L’écrivain anglais le plus tzigane de tous les temps. C’est ainsi que Lucien d’Azay présente William Hazlitt (1778-1830) dans son introduction enlevée à ce recueil de trois textes inédits. Ce Montaigne un peu manouche nous entretient du voyage, de la solitude, du passé et de l’avenir, rien que des sujets ennuyeux chez la plupart des moralistes mais qui deviennent sous sa plume des petites récréations acidulées dans lesquelles il se montre à la fois atrabilaire et enthousiaste.
L’admirateur de Rousseau et de Napoléon - il lui a consacré une biographie en quatre volumes ! - exprime parfaitement sa philosophie dans l’expression "vivre à part soi" : "C’est vivre dans le monde, à savoir au sein du monde et non à ses crochets."

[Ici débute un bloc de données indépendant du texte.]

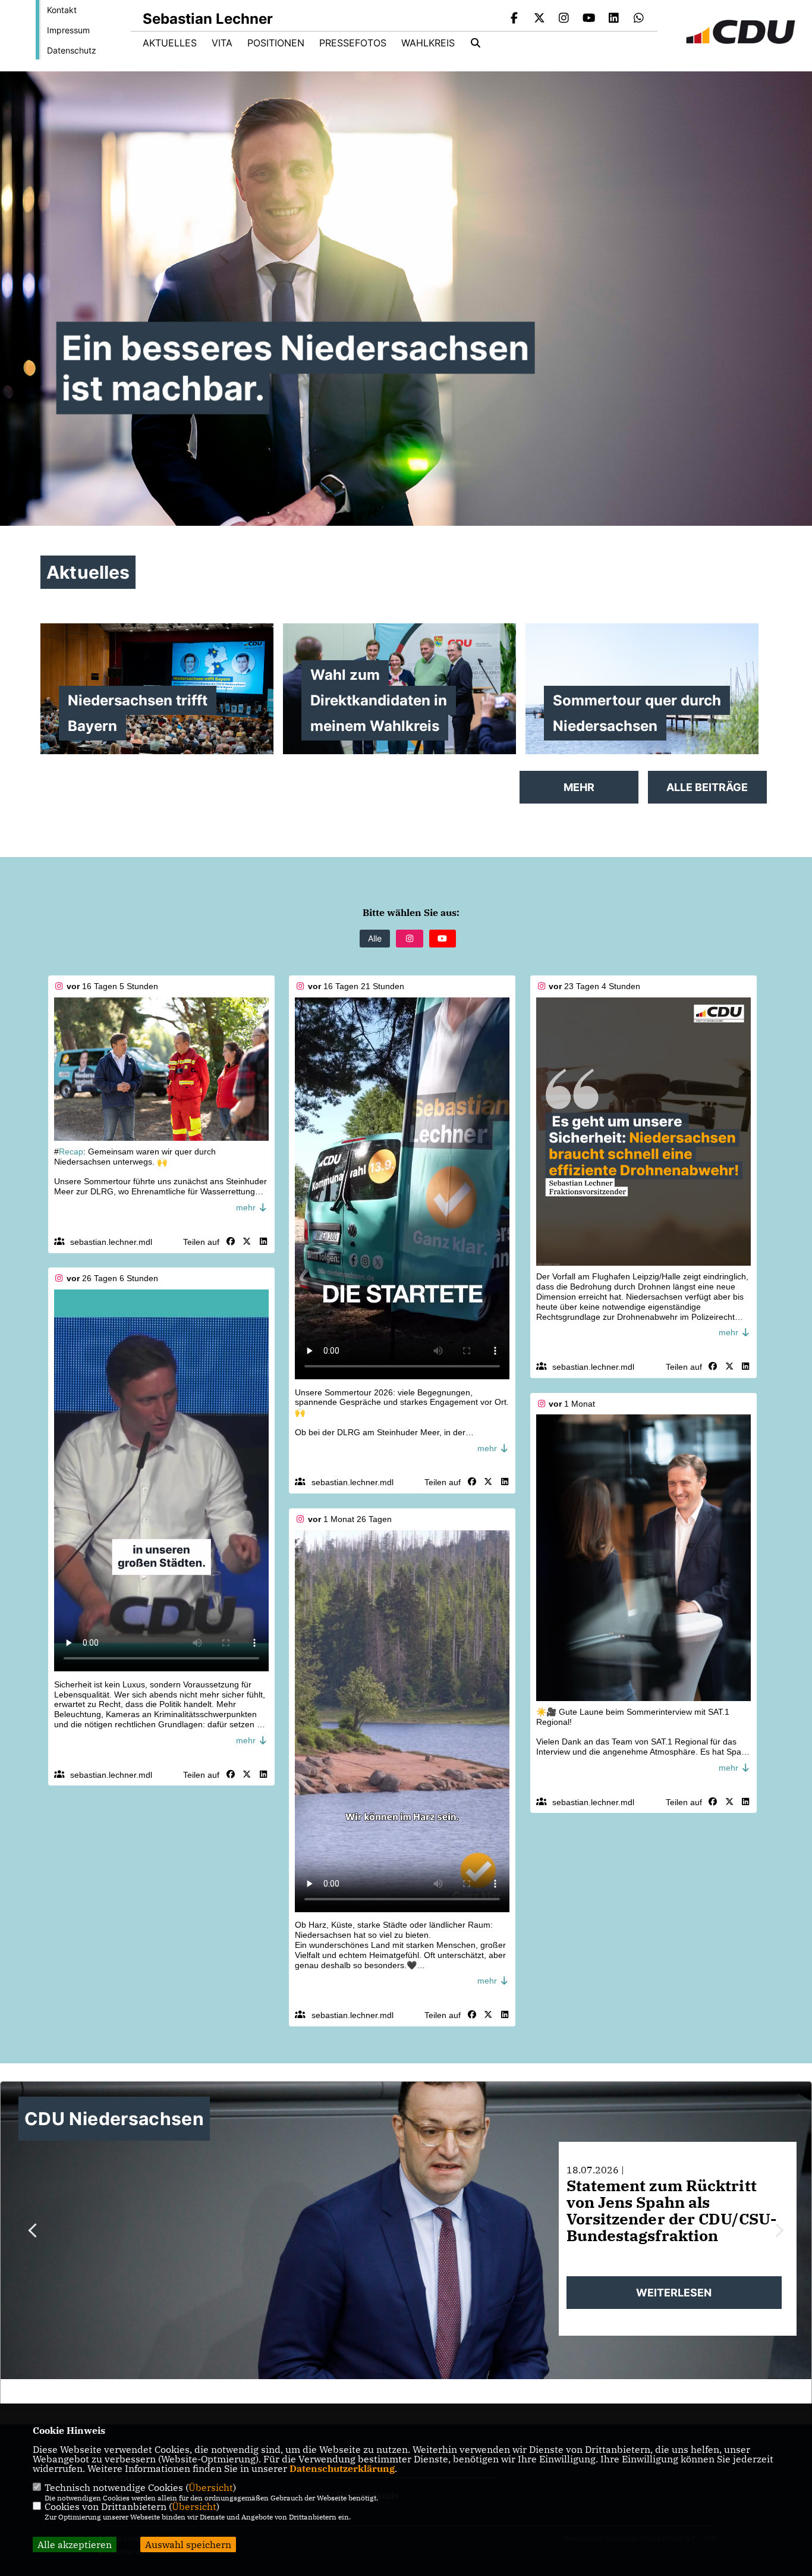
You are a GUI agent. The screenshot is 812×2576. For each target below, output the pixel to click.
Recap (71, 1151)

Intransigeant et indépendant, ce spectateur silencieux s’est fait peu d’amis. "Par nature, je n’ai pas beaucoup d’imagination et ne suis pas d’un tempérament bien optimiste." Cette raideur de caractère avec les autres et avec lui-même lui fait oublier qu’il est aussi poète, rêveur. Un moment, il se crut peintre. En fait, c’est le critique dramatique qui s’éveille en lui, une sorte de Sainte-Beuve composant des petits essais comme autant de discussions, de points de vue qui s’éparpillent dans le bonheur d’écrire. Hazlitt incarne le meilleur dans l’alliance de la littérature et du journalisme.
Après Liber amoris (Corti, 1994), Du plaisir de haïr (Allia, 2005) et Du goût & du dégoût (Circé, 2007), notre bibliothèque hazlittienne s’étoffe avec La solitude est sainte. On est loin des 21 volumes de l’œuvre complète, mais c’est un bon début. L. L.